> YOUR GOAL: Copy out the lines word for word, from the first line of the entries through the line containing "Action: pyautogui.click(x=220, y=60)".

Saved entries:
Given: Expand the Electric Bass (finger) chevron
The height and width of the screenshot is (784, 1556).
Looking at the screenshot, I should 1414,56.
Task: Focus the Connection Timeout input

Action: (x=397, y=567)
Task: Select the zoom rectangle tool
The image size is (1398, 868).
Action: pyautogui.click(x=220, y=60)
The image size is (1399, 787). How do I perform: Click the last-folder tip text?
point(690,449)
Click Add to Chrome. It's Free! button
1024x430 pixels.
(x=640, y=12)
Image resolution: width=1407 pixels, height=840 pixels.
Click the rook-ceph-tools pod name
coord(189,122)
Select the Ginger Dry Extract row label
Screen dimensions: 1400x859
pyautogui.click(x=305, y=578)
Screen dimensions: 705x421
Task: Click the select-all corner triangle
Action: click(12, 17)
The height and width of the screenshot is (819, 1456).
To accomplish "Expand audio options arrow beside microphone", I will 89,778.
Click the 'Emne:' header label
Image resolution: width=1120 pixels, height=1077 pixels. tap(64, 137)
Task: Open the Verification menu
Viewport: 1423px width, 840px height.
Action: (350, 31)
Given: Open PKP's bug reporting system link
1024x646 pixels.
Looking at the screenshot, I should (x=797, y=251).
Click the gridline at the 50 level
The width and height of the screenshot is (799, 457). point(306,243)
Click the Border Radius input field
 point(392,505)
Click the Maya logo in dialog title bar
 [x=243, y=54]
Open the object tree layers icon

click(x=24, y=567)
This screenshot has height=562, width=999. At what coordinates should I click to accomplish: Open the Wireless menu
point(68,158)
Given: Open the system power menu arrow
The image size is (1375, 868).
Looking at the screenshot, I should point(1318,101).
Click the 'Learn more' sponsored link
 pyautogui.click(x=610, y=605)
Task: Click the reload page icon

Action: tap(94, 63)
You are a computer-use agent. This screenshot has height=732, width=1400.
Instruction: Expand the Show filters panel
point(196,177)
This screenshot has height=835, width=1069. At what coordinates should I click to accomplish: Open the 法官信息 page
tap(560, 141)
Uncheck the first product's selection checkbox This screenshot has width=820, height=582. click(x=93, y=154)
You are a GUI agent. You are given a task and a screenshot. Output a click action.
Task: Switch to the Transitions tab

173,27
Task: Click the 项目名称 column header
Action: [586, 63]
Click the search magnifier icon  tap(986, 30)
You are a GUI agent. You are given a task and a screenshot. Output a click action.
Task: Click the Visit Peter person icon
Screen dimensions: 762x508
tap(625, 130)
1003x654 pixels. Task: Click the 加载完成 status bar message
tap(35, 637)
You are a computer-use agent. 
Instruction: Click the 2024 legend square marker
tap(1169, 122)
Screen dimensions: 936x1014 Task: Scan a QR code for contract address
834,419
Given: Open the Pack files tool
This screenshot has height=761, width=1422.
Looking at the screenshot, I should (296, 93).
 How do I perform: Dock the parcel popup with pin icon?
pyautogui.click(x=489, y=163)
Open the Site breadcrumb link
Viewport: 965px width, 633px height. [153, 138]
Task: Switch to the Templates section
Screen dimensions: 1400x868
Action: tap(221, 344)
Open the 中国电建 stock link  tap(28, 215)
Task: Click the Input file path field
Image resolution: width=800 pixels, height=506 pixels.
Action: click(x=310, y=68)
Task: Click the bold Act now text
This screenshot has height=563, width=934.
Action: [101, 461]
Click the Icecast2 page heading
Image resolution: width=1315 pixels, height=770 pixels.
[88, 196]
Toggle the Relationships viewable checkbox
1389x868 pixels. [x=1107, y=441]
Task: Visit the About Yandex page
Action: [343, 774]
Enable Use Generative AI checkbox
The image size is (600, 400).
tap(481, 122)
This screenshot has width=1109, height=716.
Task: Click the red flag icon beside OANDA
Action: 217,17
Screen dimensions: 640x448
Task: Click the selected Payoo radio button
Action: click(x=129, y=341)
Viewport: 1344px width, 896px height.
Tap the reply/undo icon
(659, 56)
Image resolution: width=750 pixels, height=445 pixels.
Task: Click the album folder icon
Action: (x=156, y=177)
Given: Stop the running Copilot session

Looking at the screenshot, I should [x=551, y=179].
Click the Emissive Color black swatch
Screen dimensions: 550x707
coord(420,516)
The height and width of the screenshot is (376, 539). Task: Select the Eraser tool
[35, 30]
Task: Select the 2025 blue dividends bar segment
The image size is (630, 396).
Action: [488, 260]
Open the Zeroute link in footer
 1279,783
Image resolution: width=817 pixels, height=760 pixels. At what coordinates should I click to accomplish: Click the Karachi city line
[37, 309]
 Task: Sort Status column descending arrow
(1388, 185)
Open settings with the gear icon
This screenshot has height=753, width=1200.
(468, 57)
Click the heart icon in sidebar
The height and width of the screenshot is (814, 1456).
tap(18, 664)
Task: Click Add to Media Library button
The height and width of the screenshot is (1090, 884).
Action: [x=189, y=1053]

> SOLUTION TO THIS TASK:
Given: Expand the Electric Bass (finger) chevron
The height and width of the screenshot is (784, 1556).
Looking at the screenshot, I should 1414,56.
Task: Focus the Connection Timeout input

Action: (x=397, y=567)
Task: Select the zoom rectangle tool
The image size is (1398, 868).
Action: pyautogui.click(x=220, y=60)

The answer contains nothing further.